In identifying which features of lexical , syntactical and discourse relations has a greater impact in estimating the readability. The following results were found.

>>>They tested among the average number of characters per word, average number of words per sentence, maximum number of words per sentence, and article length and found that longer articles are perceived as less well-written and harder to read than shorter ones. They used unigram language models(Unigram models only calculate the probability of hitting an isolated word, without considering any influence from the words before or after the target word )to predict the probability of an article, when this unigram language model was combined with the length of an article it had an higher predictibility.
>>>They examined the four syntactic features used in (Schwarm and Ostendorf, 2005): average parse tree height (F1), average number of noun phrases per sentence (F2), average number of verb phrases per sentence (F3), and average number of subordinate clauses per sentence(SBAR's).
Having multiple noun phrases (entities) in each sentence requires the reader to remember more
items, but may make the article more interesting-
example of noun phrase:A dream that one day on the red hills of Georgia the sons of former slaves and the sons of former slave owners will be able to sit down together at a table of brotherhood
While including more verb phrases in each sentence increases the sentence complexity.
Example of verb phrases:As she was walking to the mall, she came across some old letters lying on the road.

>>>Discourse relations
A discourse relation is a description of how two segments of discourse(a continuous piece of spoken or written language) are logically connected to one another.
All of the discourse relations were annotated using PDTB(Penn Discourse Tree Bank).
Penn Discourse Treebank is the largest annotated resource.
In short PDTB annotates all the explicit relations ,implicit relations , no relations in a text.The log likelihood of discourse relations and log likelihood of the number of discourse relations in the text under a multinomial model was very highly and significantly correlated with readability ratings, especially after text length was taken into account.


>>>The entity grid was computed using the brown coherence toolkit.Each text is represented
by an entity grid, a two-dimensional array that captures the distribution of discourse entities across text sentences. The rows of the grid correspond to sentences, while the columns
correspond to discourse entities. The discourse entity were the noun phrases.For each occurrence of a discourse entity in the text, the corresponding grid cell contains information about its grammatical role in the given sentence. Each grid column thus corresponds to a string from a set of categories(x,o,s,-) reflecting the entity’s presence or absence in a sequence of sentences. The set of categories consists of four symbols: S (subject), O (object), X (neither subject nor object) and – (gap which signals the entity’s absence from a given sentence). The probability of each of the entity grid is calculated.
But none of the individual entity grid features were significantly correlated with the readability ratings. But the combination of entity grid features had a greater impact on readability.

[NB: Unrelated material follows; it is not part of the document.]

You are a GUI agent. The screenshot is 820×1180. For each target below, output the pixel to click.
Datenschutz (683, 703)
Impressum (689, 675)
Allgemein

At last the author combines all the above features with the linear regression(is an approach towards modelling the relationship between the known and unknown variables) to find out the best possible combination of the feaures to predict the readability perfectly and found that-
vocabulory(language models), discourse features, sentence length, a combination of entity grid features combination gives the best result for regression

I hope the explanation of the above paper will take us into the more understanding of readability-assessment.


More ideas and more work to come along!!!!